October 19, 2010

Losing the Dialectic

A friend reminded me recently that I've always resisted doing something simply because I was told or expected to do that thing. I think actions must be deliberate and require thought. There must be a reason to act, not simply a lack of a reason to not do it. With that thought, a life has purpose. Without that purpose, what is there to life but drifting?

That independence of thought causes more trouble than anything else. Because I have a reason to act, I am more invested in acting than those who act without thought or regard. Unfortunately, those that refuse to think initially often refuse to think when confronted with an opposing view. Challenging the way someone thinks, or acts in the case of stupid people, can be a vicious struggle.

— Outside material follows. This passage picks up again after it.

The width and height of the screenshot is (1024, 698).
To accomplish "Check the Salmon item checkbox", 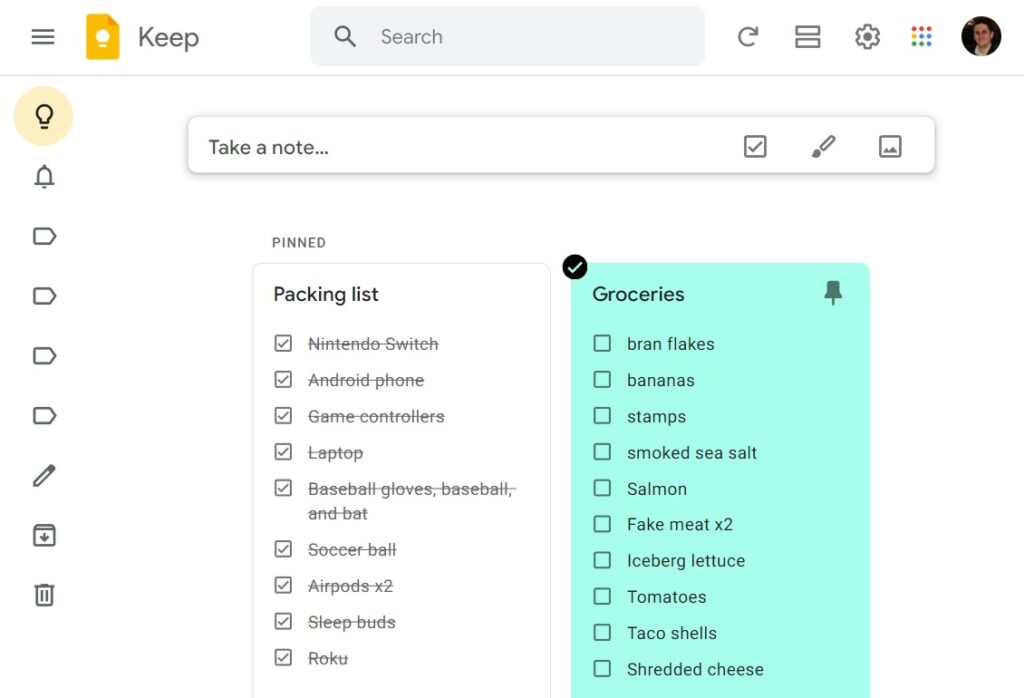I will click(x=602, y=488).
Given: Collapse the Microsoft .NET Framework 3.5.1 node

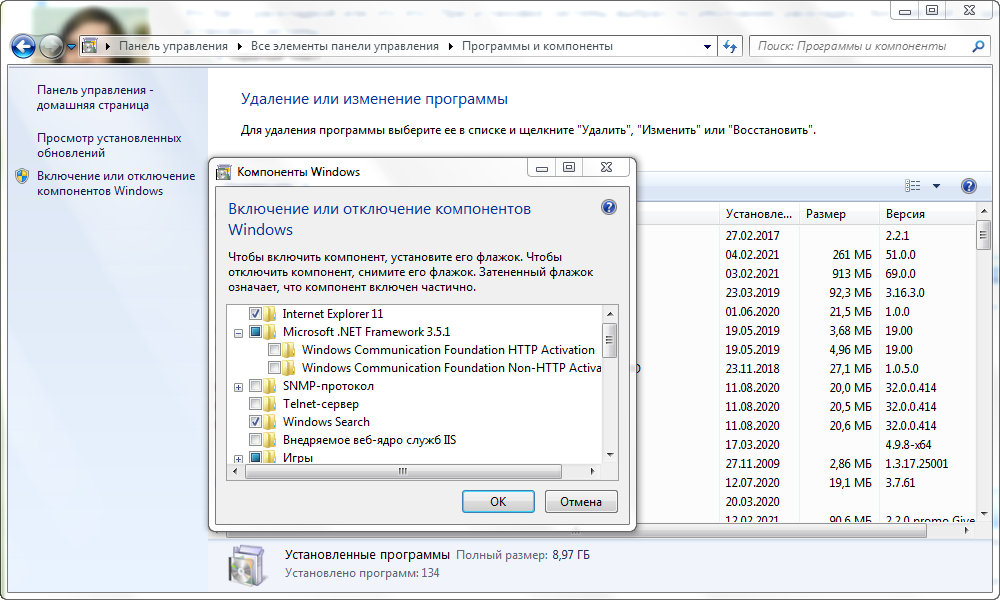Looking at the screenshot, I should [x=238, y=332].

That struggle, while it isn't always between idealism and pragmatism, does reflect different thoughts working towards resolution, either by compromise or by one side being defeated. Many people fail to understand that an argument can, and should, be devoid of personal attack. Instead, the goal is a battle of ideas to generate the best idea.

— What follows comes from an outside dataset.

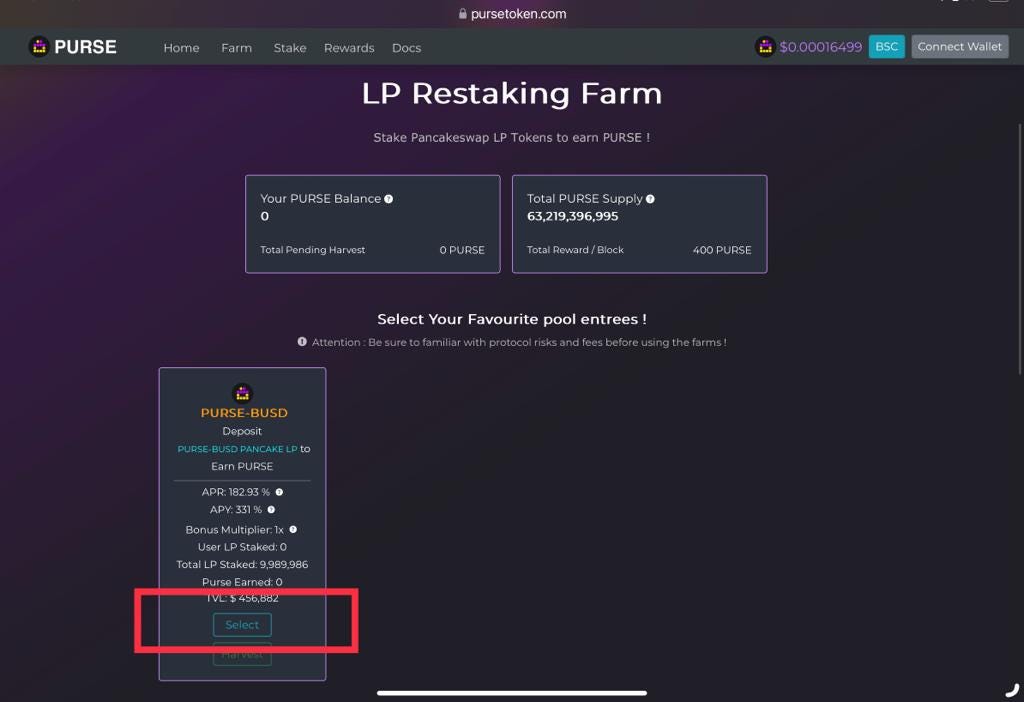Click the BSC network button
Screen dimensions: 1024x702
886,47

The process is lost upon people who tie their ego to their argument, refusing to give up when they are proven wrong. These people are difficult to work with and pervert the best of intentions because of narcissism.

One of the hardest things I've had to learn is admitting that I am wrong. It is difficult, but arguing in the face of being proven wrong or irrelevant is stupid and egotistical. However, I do think that I am better for it. Of course, I still argue stupid points, but I do so less frequently.

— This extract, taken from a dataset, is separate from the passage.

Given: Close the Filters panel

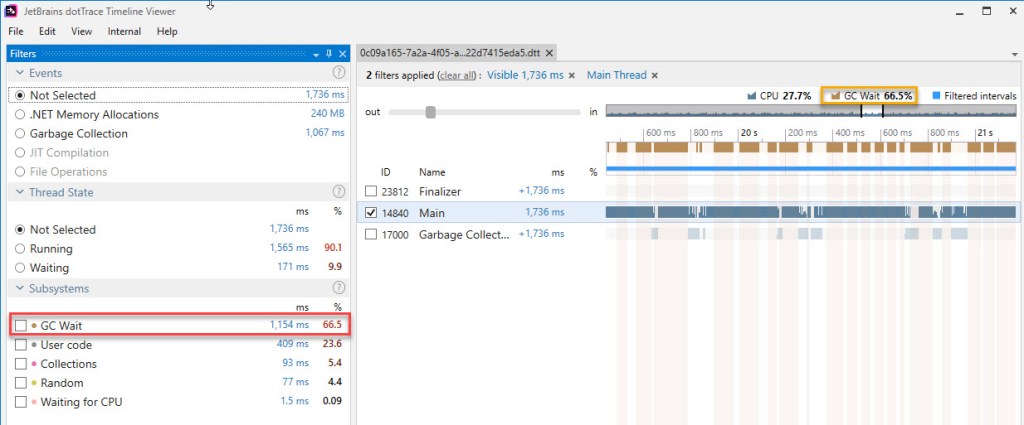Looking at the screenshot, I should coord(342,54).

I find that most people haven't learned and do not care to learn this lesson. Being wrong isn't a sign of losing, it's a sign of progression and education. If you are wrong and learn you are wrong, you are better for it. You have learned something new and better. If you learn you are wrong and continue to argue in support of that wrong idea, you are promoting ignorance and preventing a better outcome.

This is a fairly academic distinction if you are working with a very small group of intelligent people with good communication skills. I'm discovering this optimum solution is rarely present. Instead, there are many larger groups, full of people with their own ideas, unwilling to realize that their idea may be wrong or that there may be a better idea that isn't theirs.

Consequently, I'm regularly demonized as the obstinate one. Yes, I will argue my point until we are forced to make a decision. Yes, I will not compromise my argument. Yet, I will change my argument or give it up completely if it can be proven wrong or inefficient.

In the end, I've realized it often isn't even about the argument. It's about people being petty. The argument and it's pursuit is the ideal. Dealing with the person is the pragmatic element, because people need to be placated and made to feel that they are necessary.

So what is the solution? Do we attempt to ignore the person for the argument? I think that isn't possible in most situations. Whatever action must be taken may be taken without compromise and efficiently in the instant case. But what about the next time you must interact with that person or those people?

Do we attempt to focus on the person instead of the argument? I think this is the flaw that many leaders make. In an attempt to placate the person, the argument for the action is lost. This simply dilutes the meaning of the action, leading to co-option, corruption, and perversion. It gives voice to an element that works against better solutions, legitimizing it for another day and another argument.